* [Provided entries]:
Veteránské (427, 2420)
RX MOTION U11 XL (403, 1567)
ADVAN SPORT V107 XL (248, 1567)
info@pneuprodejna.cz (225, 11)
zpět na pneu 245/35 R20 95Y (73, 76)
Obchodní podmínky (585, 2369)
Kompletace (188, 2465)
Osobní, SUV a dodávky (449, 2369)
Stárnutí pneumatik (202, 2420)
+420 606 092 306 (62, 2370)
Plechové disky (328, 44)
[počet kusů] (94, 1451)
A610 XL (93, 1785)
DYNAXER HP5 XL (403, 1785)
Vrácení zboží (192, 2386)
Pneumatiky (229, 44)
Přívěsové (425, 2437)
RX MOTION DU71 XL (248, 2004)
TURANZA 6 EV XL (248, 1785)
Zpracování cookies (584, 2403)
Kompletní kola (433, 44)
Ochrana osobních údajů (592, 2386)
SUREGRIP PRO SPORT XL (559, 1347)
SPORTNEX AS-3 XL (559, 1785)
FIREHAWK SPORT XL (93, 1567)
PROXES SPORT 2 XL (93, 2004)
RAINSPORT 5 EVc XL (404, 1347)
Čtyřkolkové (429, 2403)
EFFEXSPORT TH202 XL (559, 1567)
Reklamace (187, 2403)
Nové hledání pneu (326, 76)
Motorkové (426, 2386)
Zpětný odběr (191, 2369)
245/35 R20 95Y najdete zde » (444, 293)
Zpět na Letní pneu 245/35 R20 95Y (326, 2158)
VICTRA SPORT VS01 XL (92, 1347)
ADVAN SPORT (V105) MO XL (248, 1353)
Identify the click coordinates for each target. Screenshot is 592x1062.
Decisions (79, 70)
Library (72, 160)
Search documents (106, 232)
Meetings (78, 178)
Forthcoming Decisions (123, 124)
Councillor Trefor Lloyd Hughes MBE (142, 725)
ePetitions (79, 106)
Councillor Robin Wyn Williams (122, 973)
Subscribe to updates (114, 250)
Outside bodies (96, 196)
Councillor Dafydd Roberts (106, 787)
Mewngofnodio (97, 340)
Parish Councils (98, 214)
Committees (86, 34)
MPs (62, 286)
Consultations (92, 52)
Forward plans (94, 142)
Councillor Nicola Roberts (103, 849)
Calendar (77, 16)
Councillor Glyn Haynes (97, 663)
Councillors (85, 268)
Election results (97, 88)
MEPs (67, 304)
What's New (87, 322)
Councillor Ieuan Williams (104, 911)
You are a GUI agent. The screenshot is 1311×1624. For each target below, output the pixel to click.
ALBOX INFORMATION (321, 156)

* [Given instruction]:
Show each line from the items above that contains the string "ADVAN". Case counts.

* [Response to the task]:
ADVAN SPORT V107 XL (248, 1567)
ADVAN SPORT (V105) MO XL (248, 1353)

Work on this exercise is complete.